Economy in your built world

People who can remember the 1980s know that there’s such a thing as a world without an internet, and it’s possible to have an economy that runs on paper, not electrons. That’s a very different economy than the one we have now. A lot of the jobs people have today didn’t exist in 1980.

If your story world has a very different economy than the one you live in, you’re going to have to think hard about how it works. Your first cut at it probably won’t be perfectly consistent. You’ll have some things to iron out.

You can go as deep as you like here. I can’t tell you everything, because I don’t know everything, but I can get you rolling. How far you roll is up to you. Start with these questions and then keep adding your own until you are sick to death of the whole thing:

What are some typical occupations in your story world?
Which occupations are high-prestige and which are low?
Are some occupations limited to a single gender? (If your story world has genders.)
Who grows the food?
Who prepares it to be eaten?
How do people get fed, and where, and when?
Do people use currency, and if so, what kind? Coins? Paper? Electronic? Some sort of intangible asset (such as honor)?
How is money stored? In banks? Computers? Under the mattress?
Is money distributed out fairly evenly, or is there massive inequity?
Who owns the land?
Is land partitioned out equally or unequally?
Do the owners of the land work it themselves, or do they hire out the labor?
How does inheritance work? Is land inherited? Money? If so, does gender affect who can inherit? Does the first-born inherit more?
Do most people own the houses they live in?
Does anybody own the houses they live in?
Is there community property that needs to be maintained? If so, who makes sure that the maintenance gets done, and that it gets shared out fairly?
Can people own animals? Do animals have any rights at all?
Can people own other people? If so, what are the rules on this? Is the ownership absolute? Is there a time-limitation on ownership? Does the owner have the right of life-and-death over the person owned? Is the person owned considered a person?
Do people have the right to move around, choose their occupation, choose their mate, choose their home? If not, who makes these choices?
What level of knowledge does this society have?
Is knowledge maintained in people’s minds only, or is it recorded? If it’s recorded, what medium is it recorded on? Do all people have the ability to access knowledge, or is it limited to certain high-skill people? If access is limited, what is the reason for this limitation? Is it expensive to record knowledge? How durable is the knowledge?
What forms of entertainment does this society have?
Is entertainment cheap or expensive?
Who provides the entertainment? Can anybody do it, or are there only a few super-skilled people who do all the entertaining?
Are there special locations where entertainment happens, or can it be done anywhere?
What kinds of sports does this society have?
Are sports for everybody, or is there a physical elite that plays while most people watch?
Are the sports competitive or cooperative?
Are the sports dangerous? How acceptable is it for people to die while participating in sports? How common is it?
Who does the healing in this society?
Do healers need special training, or do they just develop their natural skills?
Are healers paid or volunteer? Do they have high social status or low? Are they trusted or scorned? Do they have real knowledge or are they mostly quacks?
Are healers restricted to treat people of their own gender, and if so, what is the reason for this restriction?
What forms of spirituality does this society have?
Are there people who are paid to lead out in spiritual practices, or it is a do-it-yourself world? Are there spiritual elites? Is it possible to make money by being a spiritual leader?
What is the legal structure of this society? Are there written laws, oral laws, or is it an every-man-for-himself dog-eat-dog world?
Are there judges in this society? Are they volunteer or paid?
Are they trained in special schools or do they just exercise a natural talent for justice? Or do they act as judges by virtue of holding political power, in which case they don’t answer to any higher authority?
Are there military forces in this society? Are they volunteer or paid?
Are there different military forces in the same society, and if so, do they compete for control?
Does the military have any special training?
What is the social status of the military?
Are there police units in this society? Are they volunteer or paid? Trained or untrained? Cruel or kind?

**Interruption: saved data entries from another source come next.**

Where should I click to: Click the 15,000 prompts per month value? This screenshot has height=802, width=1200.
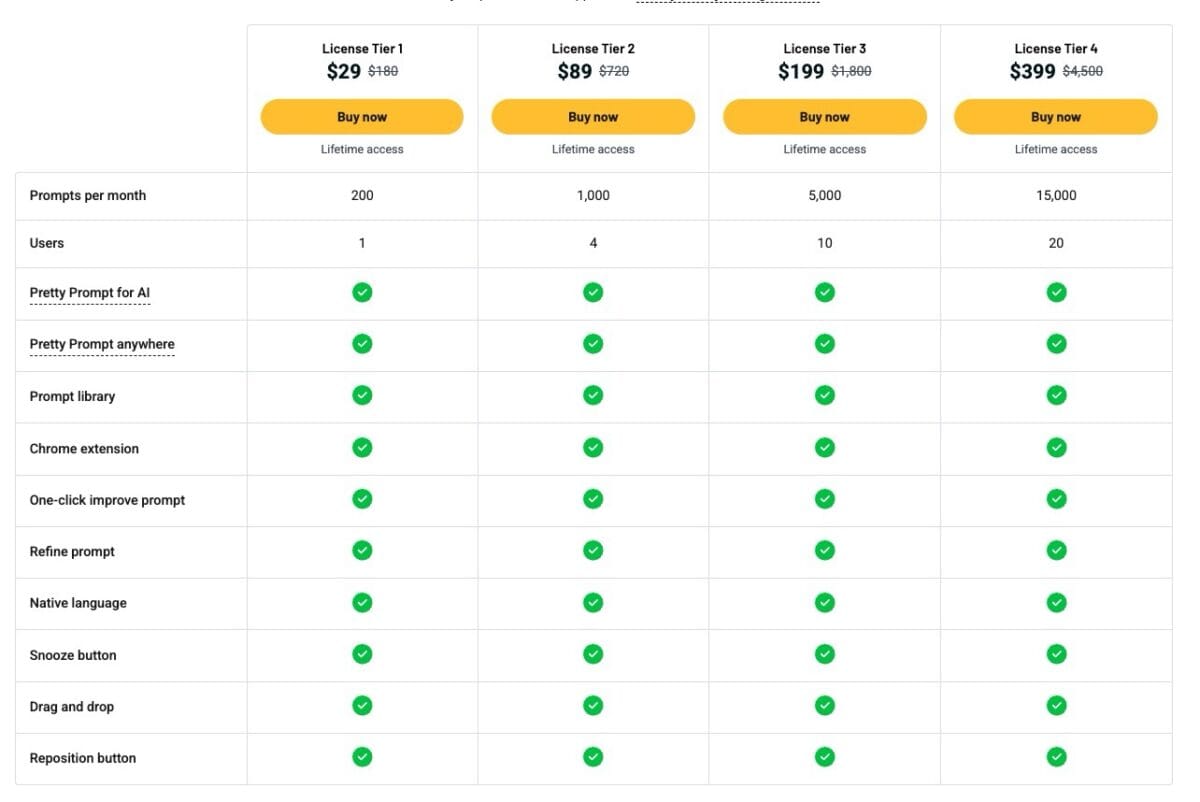[1056, 195]
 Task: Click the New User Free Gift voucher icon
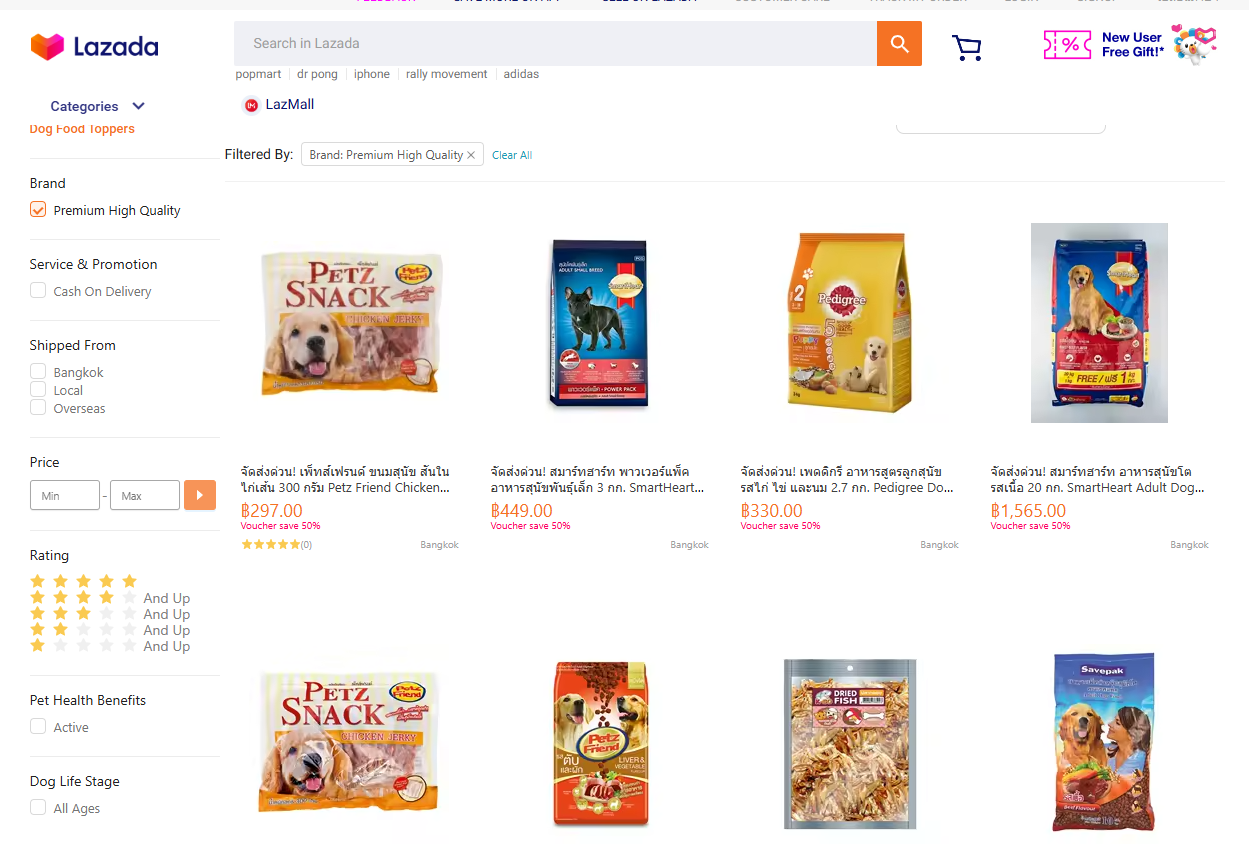tap(1067, 44)
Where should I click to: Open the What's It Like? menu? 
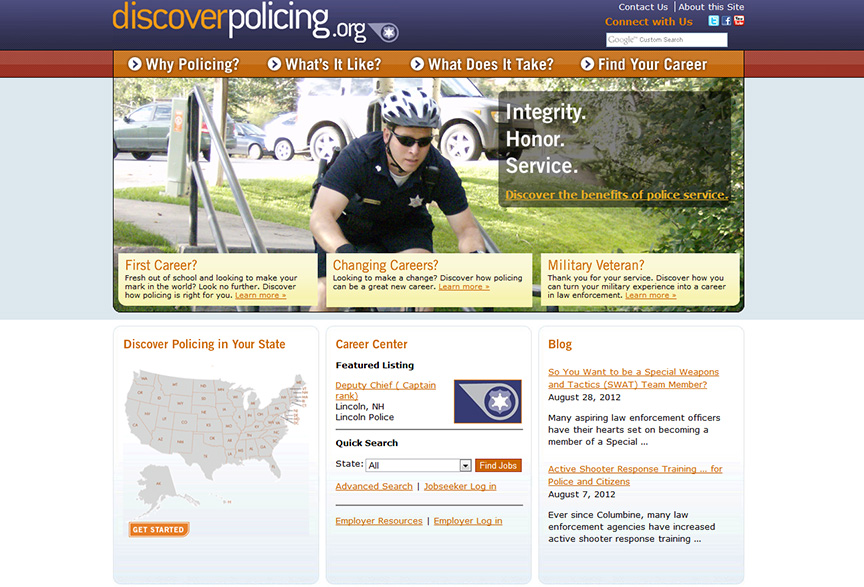coord(333,64)
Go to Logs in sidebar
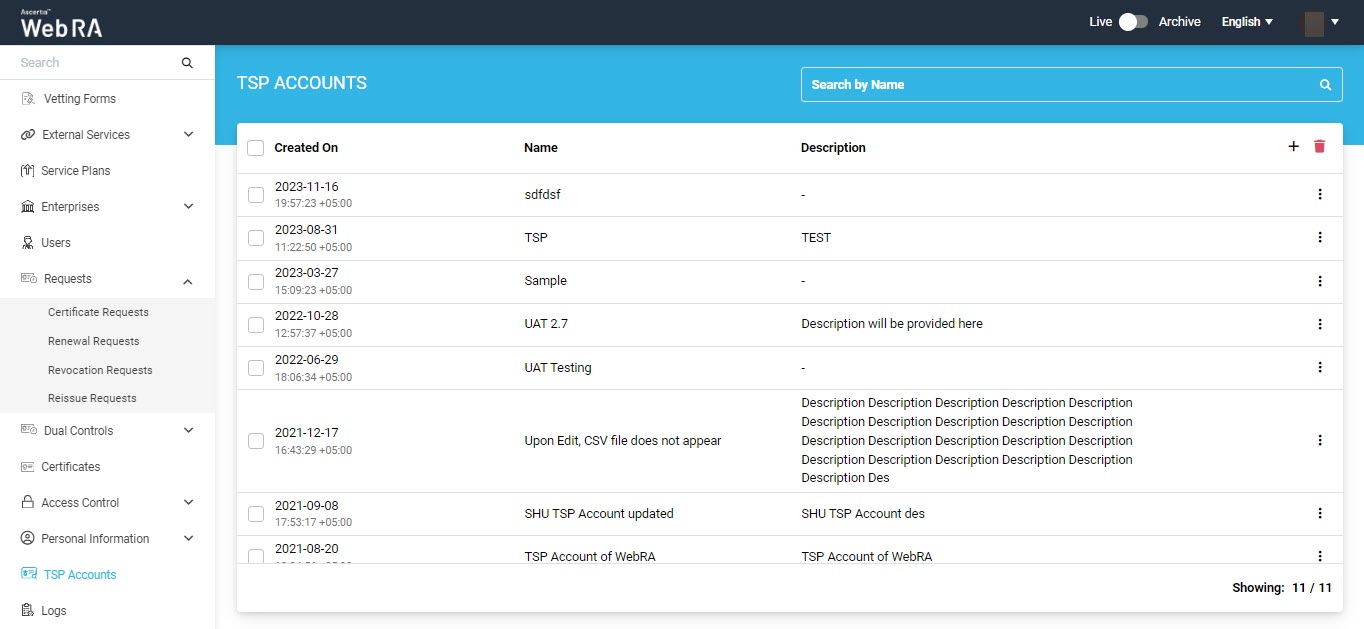Image resolution: width=1364 pixels, height=629 pixels. 54,611
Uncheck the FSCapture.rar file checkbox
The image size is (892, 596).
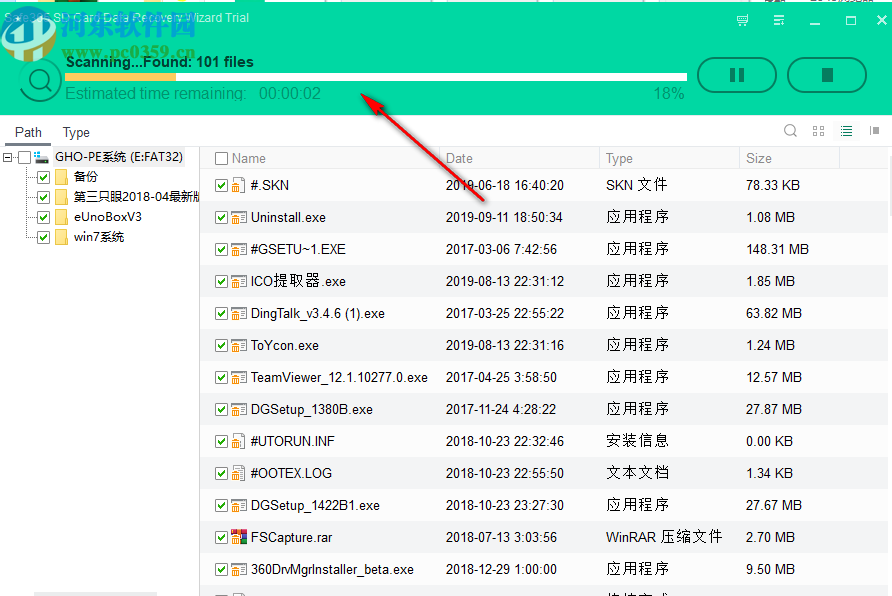point(221,537)
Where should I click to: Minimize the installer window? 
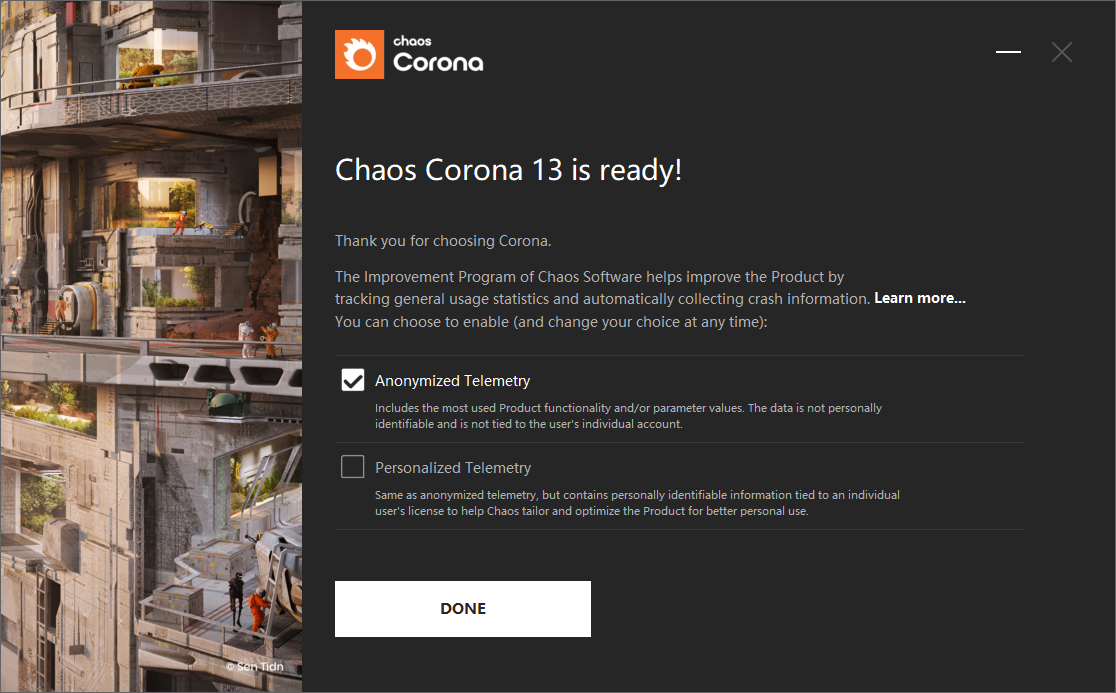click(x=1009, y=52)
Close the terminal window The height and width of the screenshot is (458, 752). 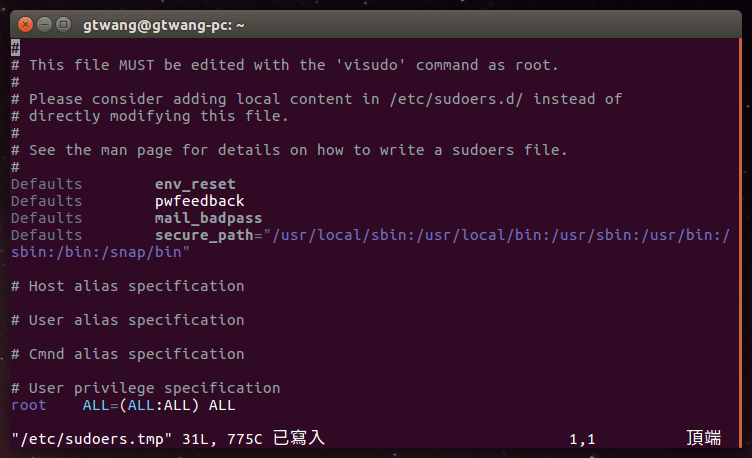click(x=24, y=22)
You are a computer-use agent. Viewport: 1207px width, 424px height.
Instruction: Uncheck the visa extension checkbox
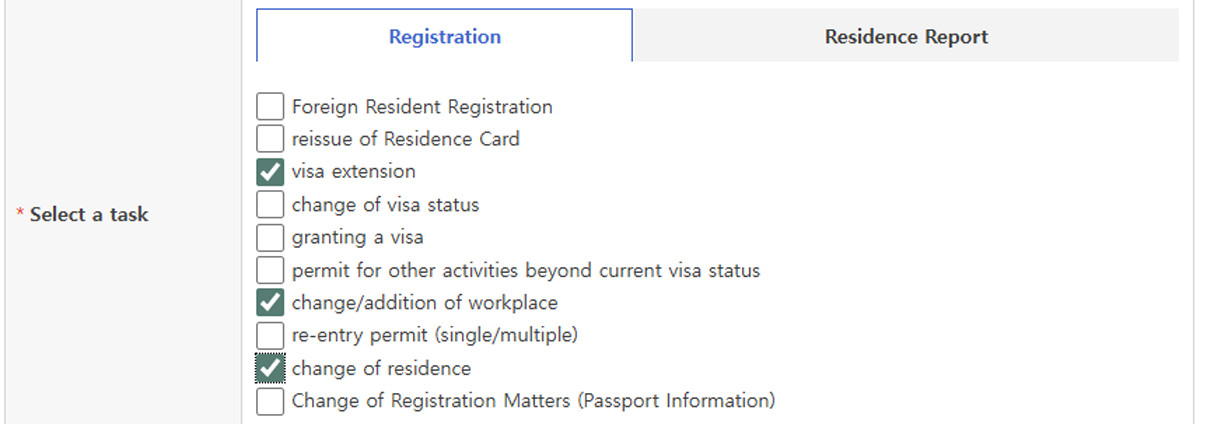coord(270,171)
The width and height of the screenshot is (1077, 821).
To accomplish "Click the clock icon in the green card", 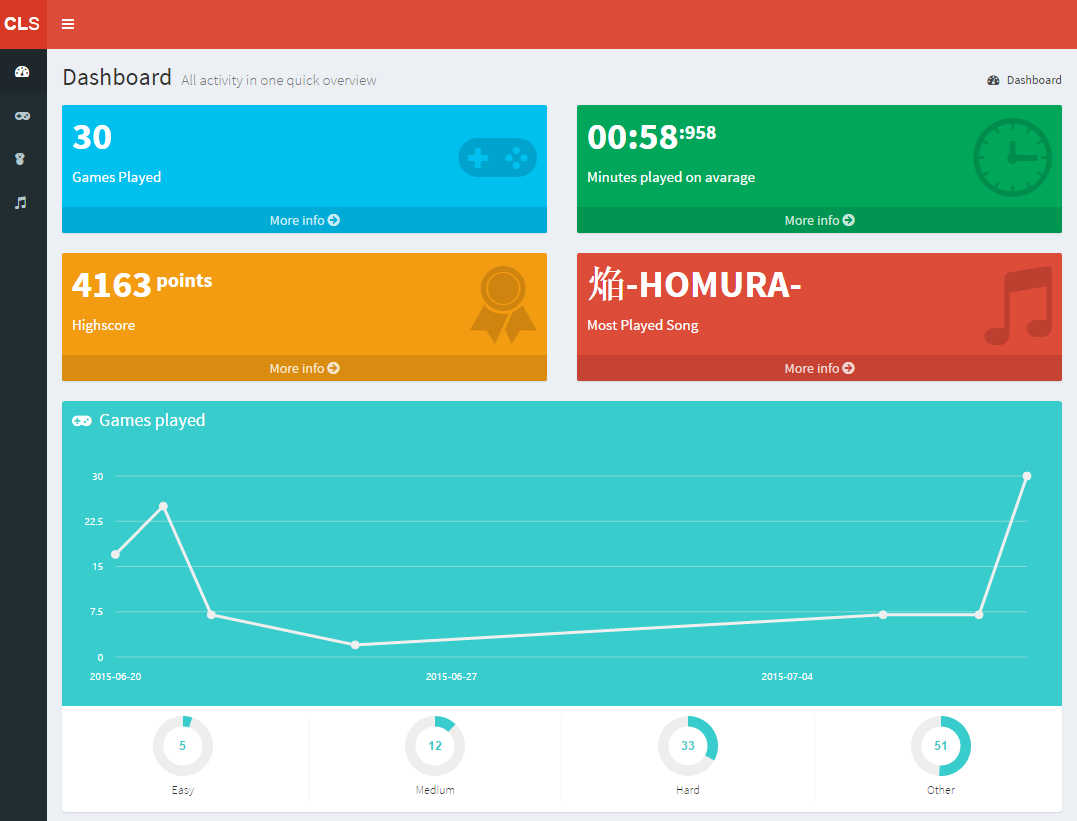I will point(1012,158).
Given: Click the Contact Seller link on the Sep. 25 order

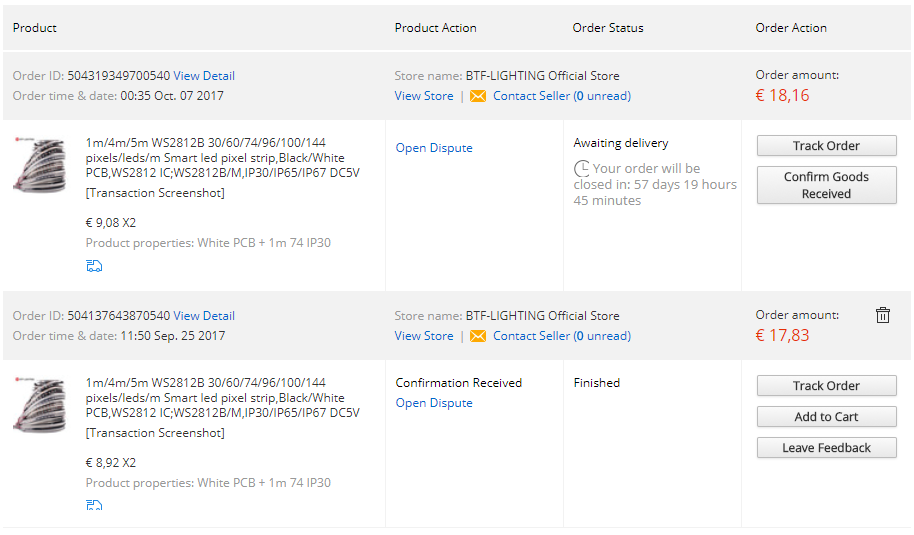Looking at the screenshot, I should point(531,336).
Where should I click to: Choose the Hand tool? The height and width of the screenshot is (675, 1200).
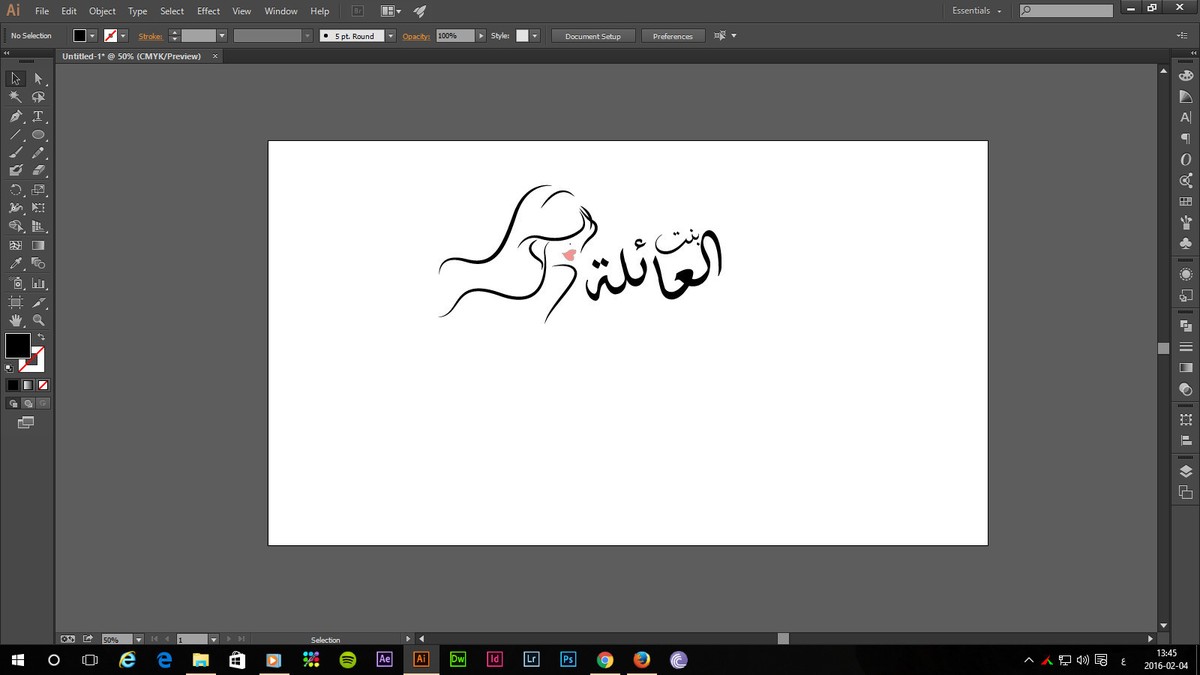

That’s enough to get you going. There is no limit to the questions that you can ask.

Please note that answering these questions is not your end goal. The point of these questions is to get you thinking about what kinds of conflict can develop in your story world. Your end goal is to tell a great story, and story means conflict. In a world where everybody is happy happy happy, all the stories are boring. You don’t want that kind of world. Resist the urge to make your world fair. Make it unfair. Make it grossly unfair.

If you look at the questions above, you’ll see that many of them suggest ways to make your story world horribly unfair, to put your people at odds with each other.

That’s bad for them, but it’s good for you, because your job is to foment discontent, conflict, misery—and to forge a great story out of it.